■ **Task description**
Transcribe everything in the material from the line containing "Microchipping (129, 655)" down to the line containing "ユンハンス マックスビル (102, 463)", both lines included, character for character.

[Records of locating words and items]
'''

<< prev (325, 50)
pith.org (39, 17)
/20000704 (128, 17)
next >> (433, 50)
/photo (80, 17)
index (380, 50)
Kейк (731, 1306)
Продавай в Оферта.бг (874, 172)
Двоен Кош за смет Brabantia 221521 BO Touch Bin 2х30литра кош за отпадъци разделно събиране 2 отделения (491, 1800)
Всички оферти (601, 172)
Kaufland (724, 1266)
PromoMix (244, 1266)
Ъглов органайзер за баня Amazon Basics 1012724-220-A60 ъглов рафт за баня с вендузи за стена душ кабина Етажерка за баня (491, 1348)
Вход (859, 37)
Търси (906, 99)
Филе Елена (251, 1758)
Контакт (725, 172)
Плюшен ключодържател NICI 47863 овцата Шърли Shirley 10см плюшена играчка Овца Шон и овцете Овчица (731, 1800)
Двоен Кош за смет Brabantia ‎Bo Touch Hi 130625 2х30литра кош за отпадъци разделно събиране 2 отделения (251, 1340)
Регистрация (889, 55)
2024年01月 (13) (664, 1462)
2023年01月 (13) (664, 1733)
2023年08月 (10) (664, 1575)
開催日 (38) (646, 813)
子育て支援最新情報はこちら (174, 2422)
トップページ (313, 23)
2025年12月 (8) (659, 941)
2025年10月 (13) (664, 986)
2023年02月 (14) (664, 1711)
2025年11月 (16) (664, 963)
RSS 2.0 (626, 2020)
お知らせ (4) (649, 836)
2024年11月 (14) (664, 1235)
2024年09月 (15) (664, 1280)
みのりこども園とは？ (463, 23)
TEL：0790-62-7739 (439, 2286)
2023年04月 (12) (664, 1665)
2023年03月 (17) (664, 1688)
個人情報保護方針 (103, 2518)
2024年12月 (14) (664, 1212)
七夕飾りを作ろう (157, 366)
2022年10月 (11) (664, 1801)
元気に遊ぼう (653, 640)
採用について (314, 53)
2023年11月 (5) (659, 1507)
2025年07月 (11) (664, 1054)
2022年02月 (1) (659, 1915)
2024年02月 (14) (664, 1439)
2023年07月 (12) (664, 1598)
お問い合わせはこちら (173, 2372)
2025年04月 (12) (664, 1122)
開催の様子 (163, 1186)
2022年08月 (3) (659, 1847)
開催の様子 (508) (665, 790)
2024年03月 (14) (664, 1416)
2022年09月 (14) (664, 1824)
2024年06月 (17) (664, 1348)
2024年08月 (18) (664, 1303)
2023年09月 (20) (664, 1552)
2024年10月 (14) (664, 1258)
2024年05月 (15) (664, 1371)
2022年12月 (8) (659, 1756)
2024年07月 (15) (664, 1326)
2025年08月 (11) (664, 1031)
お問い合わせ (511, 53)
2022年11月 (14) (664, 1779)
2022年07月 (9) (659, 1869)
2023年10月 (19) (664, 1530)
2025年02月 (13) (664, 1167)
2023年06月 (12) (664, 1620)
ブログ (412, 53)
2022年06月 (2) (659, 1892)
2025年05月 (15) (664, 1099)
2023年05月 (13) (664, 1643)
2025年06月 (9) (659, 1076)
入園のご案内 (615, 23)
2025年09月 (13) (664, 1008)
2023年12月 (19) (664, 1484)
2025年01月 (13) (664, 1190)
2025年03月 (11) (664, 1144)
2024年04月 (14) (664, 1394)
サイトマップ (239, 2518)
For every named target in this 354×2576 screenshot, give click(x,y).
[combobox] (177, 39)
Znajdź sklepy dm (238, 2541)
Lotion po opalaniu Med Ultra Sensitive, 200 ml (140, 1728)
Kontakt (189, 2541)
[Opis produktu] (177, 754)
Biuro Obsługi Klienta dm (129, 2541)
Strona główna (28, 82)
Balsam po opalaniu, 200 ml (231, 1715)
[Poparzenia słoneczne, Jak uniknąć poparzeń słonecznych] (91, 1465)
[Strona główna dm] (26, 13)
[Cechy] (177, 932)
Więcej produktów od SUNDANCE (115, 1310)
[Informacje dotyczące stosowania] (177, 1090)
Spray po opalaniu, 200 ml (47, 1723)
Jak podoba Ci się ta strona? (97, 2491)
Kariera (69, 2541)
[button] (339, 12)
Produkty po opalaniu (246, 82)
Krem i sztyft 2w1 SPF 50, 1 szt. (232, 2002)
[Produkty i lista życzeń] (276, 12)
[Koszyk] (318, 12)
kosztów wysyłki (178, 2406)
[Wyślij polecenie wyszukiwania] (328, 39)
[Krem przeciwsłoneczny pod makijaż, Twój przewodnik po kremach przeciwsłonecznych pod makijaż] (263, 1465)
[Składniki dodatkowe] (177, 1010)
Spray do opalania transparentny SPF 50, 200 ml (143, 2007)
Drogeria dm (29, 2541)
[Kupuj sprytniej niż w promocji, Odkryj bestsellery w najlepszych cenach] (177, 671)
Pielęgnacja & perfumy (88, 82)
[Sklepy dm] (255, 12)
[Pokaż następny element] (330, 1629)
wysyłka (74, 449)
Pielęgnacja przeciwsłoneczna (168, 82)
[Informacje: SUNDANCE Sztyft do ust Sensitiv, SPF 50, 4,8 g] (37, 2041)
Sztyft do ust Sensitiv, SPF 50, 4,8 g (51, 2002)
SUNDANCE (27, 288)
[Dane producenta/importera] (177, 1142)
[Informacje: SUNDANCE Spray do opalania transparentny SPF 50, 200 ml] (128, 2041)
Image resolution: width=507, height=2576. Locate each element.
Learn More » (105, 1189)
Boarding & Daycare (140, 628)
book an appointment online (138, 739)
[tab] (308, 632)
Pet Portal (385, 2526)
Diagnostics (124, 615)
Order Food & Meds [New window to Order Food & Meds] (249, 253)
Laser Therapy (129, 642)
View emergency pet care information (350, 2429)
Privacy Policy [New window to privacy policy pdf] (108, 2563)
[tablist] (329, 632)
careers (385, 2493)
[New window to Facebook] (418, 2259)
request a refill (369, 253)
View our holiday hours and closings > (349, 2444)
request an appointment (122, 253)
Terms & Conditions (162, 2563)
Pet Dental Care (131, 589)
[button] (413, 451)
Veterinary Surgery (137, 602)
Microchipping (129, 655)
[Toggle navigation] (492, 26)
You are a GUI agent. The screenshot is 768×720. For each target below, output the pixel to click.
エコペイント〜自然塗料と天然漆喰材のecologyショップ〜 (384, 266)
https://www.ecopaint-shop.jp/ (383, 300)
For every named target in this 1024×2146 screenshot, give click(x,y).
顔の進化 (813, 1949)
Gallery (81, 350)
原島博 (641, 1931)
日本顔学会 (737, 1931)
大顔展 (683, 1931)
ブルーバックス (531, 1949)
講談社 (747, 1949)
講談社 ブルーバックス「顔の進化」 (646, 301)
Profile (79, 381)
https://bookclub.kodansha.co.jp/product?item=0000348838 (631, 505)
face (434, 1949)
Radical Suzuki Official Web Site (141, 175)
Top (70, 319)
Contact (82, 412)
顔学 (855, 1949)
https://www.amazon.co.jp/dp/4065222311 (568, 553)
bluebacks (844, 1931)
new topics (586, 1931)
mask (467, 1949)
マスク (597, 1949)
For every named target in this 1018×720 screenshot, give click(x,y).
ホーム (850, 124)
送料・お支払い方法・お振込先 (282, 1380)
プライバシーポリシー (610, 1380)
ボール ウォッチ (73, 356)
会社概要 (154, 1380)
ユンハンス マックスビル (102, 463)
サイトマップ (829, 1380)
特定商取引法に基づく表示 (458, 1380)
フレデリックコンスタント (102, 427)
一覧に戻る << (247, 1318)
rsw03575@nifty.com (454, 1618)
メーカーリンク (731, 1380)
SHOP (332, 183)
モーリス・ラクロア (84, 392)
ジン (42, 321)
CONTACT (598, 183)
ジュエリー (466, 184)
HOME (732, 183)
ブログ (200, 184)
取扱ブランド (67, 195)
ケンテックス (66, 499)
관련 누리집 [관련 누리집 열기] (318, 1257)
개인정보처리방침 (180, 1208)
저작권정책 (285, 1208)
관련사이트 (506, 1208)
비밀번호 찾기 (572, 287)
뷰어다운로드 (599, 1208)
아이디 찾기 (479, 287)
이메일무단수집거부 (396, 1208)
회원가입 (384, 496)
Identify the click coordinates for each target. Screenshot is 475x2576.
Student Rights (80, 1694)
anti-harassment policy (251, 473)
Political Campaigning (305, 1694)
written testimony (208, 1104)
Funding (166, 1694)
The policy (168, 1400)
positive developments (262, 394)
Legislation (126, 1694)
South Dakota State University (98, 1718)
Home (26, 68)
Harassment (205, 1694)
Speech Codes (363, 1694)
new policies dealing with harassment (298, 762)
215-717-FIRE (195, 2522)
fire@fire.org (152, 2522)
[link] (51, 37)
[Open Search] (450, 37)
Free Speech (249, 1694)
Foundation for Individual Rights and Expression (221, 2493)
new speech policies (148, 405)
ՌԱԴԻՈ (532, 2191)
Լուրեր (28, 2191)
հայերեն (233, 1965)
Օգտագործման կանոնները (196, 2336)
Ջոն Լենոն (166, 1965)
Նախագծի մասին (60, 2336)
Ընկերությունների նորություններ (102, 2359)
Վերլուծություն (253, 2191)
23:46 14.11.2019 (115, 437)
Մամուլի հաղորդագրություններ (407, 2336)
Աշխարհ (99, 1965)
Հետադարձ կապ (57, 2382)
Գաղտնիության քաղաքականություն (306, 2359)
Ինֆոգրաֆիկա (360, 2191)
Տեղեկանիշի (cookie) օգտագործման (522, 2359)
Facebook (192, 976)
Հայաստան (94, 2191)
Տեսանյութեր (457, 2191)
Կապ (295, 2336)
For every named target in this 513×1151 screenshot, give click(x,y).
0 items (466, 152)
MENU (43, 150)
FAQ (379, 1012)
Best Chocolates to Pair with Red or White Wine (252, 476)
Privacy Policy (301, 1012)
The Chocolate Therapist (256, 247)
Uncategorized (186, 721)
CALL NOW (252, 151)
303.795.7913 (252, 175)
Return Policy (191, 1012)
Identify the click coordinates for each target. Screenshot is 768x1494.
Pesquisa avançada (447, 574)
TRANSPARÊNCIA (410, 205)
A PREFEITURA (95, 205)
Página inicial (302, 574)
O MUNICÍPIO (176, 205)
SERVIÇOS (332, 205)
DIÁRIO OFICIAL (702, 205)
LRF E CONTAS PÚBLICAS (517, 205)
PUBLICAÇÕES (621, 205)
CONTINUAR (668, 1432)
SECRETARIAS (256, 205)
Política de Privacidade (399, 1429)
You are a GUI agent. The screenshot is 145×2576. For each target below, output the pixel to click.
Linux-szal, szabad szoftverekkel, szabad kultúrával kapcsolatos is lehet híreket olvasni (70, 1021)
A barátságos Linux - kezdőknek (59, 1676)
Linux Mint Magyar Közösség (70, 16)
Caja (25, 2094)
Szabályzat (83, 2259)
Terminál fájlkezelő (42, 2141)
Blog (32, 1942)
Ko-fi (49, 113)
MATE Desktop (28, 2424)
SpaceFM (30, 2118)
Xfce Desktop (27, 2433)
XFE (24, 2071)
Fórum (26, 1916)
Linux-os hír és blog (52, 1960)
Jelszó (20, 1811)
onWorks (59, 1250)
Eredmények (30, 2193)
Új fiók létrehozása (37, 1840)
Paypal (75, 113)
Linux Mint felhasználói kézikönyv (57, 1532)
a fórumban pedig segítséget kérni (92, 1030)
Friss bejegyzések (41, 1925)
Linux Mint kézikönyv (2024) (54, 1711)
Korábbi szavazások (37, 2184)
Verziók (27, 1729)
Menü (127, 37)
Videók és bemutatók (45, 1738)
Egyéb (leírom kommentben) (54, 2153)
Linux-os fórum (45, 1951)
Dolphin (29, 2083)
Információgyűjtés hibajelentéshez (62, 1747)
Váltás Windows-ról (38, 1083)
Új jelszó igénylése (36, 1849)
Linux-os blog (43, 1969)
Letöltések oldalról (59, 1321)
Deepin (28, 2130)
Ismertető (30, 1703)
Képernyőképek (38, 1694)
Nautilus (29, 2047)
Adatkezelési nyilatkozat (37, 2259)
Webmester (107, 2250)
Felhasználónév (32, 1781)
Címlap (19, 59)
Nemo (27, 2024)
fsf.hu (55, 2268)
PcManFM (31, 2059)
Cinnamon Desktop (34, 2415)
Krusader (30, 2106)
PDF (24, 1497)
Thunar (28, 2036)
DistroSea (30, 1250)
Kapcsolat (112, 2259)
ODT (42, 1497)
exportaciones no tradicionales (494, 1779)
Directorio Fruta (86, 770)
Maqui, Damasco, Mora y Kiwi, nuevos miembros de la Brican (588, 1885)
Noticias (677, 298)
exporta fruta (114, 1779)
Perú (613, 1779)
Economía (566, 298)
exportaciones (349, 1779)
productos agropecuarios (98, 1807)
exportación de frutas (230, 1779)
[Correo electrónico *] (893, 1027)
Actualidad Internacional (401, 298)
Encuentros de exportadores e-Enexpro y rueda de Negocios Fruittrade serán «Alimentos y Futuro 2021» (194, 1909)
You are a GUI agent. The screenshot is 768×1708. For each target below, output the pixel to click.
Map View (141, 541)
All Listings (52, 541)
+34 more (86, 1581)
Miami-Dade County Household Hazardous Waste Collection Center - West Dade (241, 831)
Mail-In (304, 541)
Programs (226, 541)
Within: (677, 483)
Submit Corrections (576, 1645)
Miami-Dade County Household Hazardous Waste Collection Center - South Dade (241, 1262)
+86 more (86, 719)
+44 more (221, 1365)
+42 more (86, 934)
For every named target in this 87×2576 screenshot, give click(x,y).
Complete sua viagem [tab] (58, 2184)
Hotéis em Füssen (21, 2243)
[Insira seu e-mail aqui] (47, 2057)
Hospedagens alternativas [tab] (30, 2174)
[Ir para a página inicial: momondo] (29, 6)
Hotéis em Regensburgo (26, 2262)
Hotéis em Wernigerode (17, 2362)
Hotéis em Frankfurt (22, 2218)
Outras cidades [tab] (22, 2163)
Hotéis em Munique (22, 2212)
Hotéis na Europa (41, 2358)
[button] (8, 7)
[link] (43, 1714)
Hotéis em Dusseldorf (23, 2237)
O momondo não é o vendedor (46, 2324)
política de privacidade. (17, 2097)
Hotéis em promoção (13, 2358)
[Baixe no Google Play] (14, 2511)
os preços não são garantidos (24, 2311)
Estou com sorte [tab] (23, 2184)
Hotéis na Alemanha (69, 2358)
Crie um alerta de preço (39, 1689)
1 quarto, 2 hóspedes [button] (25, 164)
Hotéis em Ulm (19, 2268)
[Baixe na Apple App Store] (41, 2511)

'''

■ **Exercise answer**
Microchipping (129, 655)
[Toggle navigation] (492, 26)
You are a GUI agent. The screenshot is 768×720. For each target below, output the pixel to click.
エコペイント〜自然塗料と天然漆喰材のecologyショップ〜 (384, 266)
https://www.ecopaint-shop.jp/ (383, 300)
For every named target in this 1024×2146 screenshot, give click(x,y).
顔の進化 (813, 1949)
Gallery (81, 350)
原島博 (641, 1931)
日本顔学会 (737, 1931)
大顔展 (683, 1931)
ブルーバックス (531, 1949)
講談社 (747, 1949)
講談社 ブルーバックス「顔の進化」 (646, 301)
Profile (79, 381)
https://bookclub.kodansha.co.jp/product?item=0000348838 (631, 505)
face (434, 1949)
Radical Suzuki Official Web Site (141, 175)
Top (70, 319)
Contact (82, 412)
顔学 (855, 1949)
https://www.amazon.co.jp/dp/4065222311 (568, 553)
bluebacks (844, 1931)
new topics (586, 1931)
mask (467, 1949)
マスク (597, 1949)
For every named target in this 1018×720 screenshot, give click(x,y).
ホーム (850, 124)
送料・お支払い方法・お振込先 (282, 1380)
プライバシーポリシー (610, 1380)
ボール ウォッチ (73, 356)
会社概要 (154, 1380)
ユンハンス マックスビル (102, 463)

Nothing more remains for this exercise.